0
votes

We run a nightly query against BigQuery via the Java REST API that specifies a destination table for the results to be pushed to (write disposition=WRITE_TRUNCATE). Today's query appeared to run without errors but the results were not pushed to the destination table.

This query has been running for a few weeks now and we've had no issues. No code changes were made either.

Manually running it a second time after it "failed" worked fine. It was just this one glitch that we spotted and we're concerned it may happen again.

Our logged JSON response from the "failed" query looks fine (I've obfuscated any sensitive data):

INFO: Job finished successfully: {
"configuration" : {
"dryRun" : false,
"query" : {
  "createDisposition" : "CREATE_IF_NEEDED",
  "destinationTable" : {
    "datasetId" : "[REMOVED]",
    "projectId" : "[REMOVED]",
    "tableId"   : "[REMOVED]"
  },
  "priority" : "INTERACTIVE",
  "query" : "[REMOVED]",
  "writeDisposition" : "WRITE_TRUNCATE"
 }
},
"etag" : "[REMOVED]",
"id" : "[REMOVED]",
"jobReference" : {
 "jobId" : "[REMOVED]",
 "projectId" : "[REMOVED]"
},
"kind" : "bigquery#job",
"selfLink" : "[REMOVED]",
"statistics" : {
 "creationTime" : "1390435780070",
 "endTime" : "1390435780769",
 "query" : {
  "cacheHit" : false,
  "totalBytesProcessed" : "12546"
},
 "startTime" : "1390435780245",
 "totalBytesProcessed" : "12546"
 },
 "status" : {
 "state" : "DONE"
 }
}

Using the "try it!" for Jobs/GET here and plugging in the job id also shows the job was indeed successful and matches our logged output (pasted above).

Checking the web console shows the destination table has been truncated but not updated. Weirdly, the "Last Modified" has not been updated (I did try refreshing the page numerous times):

http://i.stack.imgur.com/384NL.png

Has anyone experienced this before with BigQuery - a query appearing to run successfully but if a destination/reference table was specified the results were not pushed yet the table was truncated?

2

2 Answers

0
votes

I am a developer on the BigQuery team. I've looked up the details of you job from the breadcrumbs you left (your query was the only one that started at that start time).

It looks like your destination table was truncated at 4:09 pm today PST, which is the time your job ran, but it was left empty -- the query that truncated it didn't actually fill in any information.

I'm having a little bit of trouble piecing together the details, because one of the source tables appears to have been overwritten (the left table in your left outer of join was created at 4:20 PM).

However, there is a clue in the "total bytes processed" field -- it says that the query only processed 12K of data.
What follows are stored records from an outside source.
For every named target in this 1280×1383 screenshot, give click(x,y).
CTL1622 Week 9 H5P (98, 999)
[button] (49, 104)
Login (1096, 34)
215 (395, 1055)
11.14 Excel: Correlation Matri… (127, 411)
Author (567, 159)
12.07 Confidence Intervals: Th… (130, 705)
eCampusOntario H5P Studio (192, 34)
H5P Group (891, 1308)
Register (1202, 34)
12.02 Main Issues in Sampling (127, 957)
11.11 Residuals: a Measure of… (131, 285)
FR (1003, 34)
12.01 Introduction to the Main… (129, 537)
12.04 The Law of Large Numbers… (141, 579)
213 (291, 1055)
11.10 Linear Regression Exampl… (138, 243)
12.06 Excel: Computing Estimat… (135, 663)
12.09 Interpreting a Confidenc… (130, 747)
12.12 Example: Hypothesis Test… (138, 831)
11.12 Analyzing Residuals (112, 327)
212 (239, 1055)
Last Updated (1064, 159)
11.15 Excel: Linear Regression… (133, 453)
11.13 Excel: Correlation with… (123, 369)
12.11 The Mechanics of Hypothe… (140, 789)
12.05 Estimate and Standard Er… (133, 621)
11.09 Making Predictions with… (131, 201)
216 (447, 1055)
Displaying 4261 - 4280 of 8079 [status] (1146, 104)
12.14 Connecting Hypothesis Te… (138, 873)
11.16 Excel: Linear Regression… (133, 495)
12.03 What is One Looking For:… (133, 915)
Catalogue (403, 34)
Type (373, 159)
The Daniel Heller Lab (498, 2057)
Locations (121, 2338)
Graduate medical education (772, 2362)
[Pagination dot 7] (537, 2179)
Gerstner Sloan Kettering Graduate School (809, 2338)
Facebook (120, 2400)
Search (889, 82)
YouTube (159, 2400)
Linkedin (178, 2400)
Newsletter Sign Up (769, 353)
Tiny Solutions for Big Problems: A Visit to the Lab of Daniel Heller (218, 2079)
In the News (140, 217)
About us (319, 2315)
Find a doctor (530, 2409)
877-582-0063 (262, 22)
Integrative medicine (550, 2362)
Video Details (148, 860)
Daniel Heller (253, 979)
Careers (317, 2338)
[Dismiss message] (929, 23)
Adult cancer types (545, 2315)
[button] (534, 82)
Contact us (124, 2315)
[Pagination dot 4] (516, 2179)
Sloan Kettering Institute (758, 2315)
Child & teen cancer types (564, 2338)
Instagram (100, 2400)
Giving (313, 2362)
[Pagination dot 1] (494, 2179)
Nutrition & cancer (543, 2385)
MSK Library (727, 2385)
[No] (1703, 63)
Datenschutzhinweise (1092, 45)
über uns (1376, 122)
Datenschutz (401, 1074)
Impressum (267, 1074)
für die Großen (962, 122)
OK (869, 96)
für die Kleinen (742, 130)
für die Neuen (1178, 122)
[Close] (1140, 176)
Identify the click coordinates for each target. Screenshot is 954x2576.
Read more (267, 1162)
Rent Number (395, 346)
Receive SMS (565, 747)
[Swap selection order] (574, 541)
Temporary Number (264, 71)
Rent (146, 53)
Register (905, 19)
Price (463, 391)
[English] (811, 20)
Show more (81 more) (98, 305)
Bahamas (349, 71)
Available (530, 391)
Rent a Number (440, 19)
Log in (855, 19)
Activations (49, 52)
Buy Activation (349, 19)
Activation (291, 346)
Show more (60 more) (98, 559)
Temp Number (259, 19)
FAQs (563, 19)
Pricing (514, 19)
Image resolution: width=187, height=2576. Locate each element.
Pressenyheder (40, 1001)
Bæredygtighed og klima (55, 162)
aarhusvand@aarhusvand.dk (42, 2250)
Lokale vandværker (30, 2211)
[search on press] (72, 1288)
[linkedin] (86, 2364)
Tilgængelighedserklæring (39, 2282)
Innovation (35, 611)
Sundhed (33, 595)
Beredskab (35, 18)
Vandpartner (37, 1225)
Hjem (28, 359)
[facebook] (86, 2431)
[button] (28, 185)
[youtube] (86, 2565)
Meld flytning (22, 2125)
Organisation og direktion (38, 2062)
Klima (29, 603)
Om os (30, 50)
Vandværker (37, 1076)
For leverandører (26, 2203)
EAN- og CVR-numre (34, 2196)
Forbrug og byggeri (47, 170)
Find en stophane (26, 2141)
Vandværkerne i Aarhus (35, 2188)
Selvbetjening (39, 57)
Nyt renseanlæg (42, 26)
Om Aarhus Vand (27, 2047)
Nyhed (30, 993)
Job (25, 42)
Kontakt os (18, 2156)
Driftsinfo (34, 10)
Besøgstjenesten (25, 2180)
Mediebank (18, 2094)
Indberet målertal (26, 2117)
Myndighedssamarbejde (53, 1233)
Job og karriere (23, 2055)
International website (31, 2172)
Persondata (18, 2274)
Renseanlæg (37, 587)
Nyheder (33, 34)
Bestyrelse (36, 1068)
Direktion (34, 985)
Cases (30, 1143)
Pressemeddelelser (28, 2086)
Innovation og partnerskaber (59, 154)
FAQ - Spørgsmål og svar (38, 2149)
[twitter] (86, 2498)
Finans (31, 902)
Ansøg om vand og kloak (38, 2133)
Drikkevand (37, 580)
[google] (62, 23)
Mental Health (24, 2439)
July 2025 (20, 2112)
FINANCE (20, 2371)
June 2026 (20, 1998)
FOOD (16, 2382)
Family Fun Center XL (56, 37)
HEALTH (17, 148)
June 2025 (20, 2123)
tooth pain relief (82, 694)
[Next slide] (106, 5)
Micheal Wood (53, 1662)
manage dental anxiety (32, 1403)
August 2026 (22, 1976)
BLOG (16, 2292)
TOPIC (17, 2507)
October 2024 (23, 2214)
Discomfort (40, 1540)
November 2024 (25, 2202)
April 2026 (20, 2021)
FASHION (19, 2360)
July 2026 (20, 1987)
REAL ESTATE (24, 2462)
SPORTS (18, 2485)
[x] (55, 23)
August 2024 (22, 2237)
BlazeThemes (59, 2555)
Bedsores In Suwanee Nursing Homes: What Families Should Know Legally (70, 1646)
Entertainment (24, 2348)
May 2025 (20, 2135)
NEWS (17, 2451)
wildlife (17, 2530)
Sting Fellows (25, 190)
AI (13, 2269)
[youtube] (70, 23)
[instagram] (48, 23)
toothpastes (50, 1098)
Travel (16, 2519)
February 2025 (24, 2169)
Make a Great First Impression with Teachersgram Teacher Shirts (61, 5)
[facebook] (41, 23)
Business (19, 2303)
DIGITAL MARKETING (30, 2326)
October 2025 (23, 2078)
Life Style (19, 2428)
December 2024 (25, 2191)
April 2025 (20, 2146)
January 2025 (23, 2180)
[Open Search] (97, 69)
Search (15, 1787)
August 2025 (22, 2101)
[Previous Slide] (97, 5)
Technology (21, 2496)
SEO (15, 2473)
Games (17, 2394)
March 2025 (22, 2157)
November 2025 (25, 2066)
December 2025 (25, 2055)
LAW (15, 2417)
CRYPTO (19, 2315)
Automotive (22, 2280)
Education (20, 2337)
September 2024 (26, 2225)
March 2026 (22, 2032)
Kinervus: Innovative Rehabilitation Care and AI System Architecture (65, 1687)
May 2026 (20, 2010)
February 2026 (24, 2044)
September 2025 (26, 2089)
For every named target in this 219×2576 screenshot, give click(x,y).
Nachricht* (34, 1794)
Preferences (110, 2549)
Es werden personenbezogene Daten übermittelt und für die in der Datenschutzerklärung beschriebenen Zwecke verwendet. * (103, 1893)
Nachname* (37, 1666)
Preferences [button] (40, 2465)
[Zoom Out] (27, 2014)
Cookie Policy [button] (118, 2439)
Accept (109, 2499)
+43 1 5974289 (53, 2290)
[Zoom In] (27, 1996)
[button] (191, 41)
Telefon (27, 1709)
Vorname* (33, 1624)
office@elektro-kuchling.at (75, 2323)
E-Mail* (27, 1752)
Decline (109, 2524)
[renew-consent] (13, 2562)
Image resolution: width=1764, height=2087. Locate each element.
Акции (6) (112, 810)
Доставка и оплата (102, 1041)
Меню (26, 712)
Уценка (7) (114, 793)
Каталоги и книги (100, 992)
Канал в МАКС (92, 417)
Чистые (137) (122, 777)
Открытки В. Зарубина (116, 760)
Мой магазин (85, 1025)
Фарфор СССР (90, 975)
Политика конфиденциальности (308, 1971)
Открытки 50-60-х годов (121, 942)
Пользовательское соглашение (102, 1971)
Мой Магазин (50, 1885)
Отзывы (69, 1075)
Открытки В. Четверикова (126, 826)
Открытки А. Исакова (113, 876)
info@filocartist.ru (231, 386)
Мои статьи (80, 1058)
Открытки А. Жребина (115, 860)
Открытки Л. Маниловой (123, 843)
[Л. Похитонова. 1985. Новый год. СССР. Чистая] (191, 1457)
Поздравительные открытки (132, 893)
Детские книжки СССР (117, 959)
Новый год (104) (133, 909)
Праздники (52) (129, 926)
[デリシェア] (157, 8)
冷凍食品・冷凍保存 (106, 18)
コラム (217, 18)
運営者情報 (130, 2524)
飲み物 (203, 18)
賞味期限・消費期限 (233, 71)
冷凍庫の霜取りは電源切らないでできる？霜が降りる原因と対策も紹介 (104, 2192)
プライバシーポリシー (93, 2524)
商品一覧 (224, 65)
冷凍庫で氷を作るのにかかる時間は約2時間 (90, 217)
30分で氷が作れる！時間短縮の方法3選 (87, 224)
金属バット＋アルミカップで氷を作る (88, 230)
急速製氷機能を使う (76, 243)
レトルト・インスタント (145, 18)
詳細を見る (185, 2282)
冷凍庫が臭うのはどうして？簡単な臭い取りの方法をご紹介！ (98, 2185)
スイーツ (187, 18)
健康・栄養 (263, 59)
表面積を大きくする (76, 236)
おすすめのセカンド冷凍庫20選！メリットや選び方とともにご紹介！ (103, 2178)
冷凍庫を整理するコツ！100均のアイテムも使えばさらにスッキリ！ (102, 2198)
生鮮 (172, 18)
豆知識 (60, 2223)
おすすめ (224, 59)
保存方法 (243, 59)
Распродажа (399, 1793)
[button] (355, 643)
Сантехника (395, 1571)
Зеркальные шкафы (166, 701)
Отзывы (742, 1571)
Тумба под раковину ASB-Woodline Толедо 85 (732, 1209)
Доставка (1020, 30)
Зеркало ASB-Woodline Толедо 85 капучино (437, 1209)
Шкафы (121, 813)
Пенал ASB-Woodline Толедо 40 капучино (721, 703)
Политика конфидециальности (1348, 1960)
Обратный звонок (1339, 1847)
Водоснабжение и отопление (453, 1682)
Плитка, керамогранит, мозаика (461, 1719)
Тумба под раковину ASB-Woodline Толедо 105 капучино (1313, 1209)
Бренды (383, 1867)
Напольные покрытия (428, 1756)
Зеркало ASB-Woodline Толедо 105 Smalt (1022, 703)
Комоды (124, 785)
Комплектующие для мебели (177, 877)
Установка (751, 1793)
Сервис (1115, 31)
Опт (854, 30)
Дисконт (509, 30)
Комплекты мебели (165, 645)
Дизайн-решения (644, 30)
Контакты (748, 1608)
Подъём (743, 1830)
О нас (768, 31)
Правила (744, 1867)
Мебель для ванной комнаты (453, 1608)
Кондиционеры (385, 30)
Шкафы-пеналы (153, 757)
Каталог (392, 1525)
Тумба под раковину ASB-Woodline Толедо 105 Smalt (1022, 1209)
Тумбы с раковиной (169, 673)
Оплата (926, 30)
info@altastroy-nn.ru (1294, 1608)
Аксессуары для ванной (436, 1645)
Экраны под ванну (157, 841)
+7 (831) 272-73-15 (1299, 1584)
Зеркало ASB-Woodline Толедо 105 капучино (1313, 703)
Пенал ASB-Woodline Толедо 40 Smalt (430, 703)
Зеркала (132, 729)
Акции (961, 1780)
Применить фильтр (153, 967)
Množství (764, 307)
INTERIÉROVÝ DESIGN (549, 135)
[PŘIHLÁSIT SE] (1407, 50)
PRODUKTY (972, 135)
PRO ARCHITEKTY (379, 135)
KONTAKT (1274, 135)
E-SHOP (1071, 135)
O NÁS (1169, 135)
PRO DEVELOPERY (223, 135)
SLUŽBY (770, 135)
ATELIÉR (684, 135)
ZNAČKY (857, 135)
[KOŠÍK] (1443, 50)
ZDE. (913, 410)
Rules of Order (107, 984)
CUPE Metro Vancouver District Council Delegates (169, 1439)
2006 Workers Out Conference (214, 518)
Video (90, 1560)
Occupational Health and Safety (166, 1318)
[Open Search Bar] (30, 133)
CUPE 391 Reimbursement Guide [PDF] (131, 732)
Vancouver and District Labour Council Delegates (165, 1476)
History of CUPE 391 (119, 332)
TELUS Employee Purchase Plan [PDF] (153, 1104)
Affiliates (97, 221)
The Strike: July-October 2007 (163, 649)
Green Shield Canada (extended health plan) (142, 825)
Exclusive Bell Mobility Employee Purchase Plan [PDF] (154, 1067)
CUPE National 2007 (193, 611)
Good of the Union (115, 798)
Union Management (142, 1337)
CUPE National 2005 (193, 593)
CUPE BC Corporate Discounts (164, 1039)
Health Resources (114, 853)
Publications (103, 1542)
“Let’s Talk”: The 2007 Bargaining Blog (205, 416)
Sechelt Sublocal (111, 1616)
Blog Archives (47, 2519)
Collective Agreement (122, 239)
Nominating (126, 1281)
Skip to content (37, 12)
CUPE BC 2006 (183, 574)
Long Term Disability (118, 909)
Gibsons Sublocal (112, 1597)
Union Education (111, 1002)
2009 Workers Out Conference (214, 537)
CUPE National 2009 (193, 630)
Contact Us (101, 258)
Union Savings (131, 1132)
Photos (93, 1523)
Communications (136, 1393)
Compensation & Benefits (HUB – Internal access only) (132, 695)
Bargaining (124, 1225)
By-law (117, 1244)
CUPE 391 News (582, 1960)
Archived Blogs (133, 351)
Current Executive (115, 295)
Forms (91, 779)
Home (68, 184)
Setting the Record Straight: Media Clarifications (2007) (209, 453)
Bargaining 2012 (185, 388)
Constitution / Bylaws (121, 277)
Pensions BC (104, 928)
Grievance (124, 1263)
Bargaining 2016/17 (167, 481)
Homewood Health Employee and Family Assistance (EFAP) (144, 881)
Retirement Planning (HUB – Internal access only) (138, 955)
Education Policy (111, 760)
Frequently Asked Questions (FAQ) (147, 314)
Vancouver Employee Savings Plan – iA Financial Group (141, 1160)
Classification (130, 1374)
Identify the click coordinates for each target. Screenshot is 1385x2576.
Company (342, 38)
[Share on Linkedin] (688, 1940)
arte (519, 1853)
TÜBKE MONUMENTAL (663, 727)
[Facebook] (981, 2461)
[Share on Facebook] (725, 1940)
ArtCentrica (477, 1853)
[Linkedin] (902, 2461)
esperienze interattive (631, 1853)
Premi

The internal statistics say that only 384 rows were involved in the query among both tables that were involved.

My guess is that the query legitimately returned 0 rows, so the table was cleared.

There is a bug in that deleting all of the data in a table doesn't update the last modified time. We use last modified to mean either ast time the metadata was updated (like description, schema, etc) or the last time the table had data added to it). But if you just truncate the table, that doesn't update the metadata or add data, so we end up with a stale last-modified time.

If this doesn't sound like a reasonable chain of events, we'll need more information from you about how to debug it (especially since it looks like the tables involved have been modified since you ran this query), and a way that we can reproduce it would be great.

0
votes

So, we figured out what the problem is with this. It failed again a few times over the last few days so we dug in further.

The query that is being executed is dependant on a another query which is executed immediately before it. Although we do wait for the first query to finish (job status = "DONE"), it appears that behind the scenes it's actually not fully complete and it's data is not yet available to be used.

Current process is:

  1. Fetch data from another data source and stream the results into table A
  2. When (1) is complete (poll job id and get status "DONE") submit another query which uses the results in table A to join on to create table B
  3. Table A's data is not yet available so query from (2) results in an empty table

We've noticed it takes about 5-10 seconds for the data to actually appear and be available in BigQuery when using streaming for the first query.

We used a fairly ugly workaround - simply wait a few seconds after the first query before running the next one. Not exactly elegant but it works.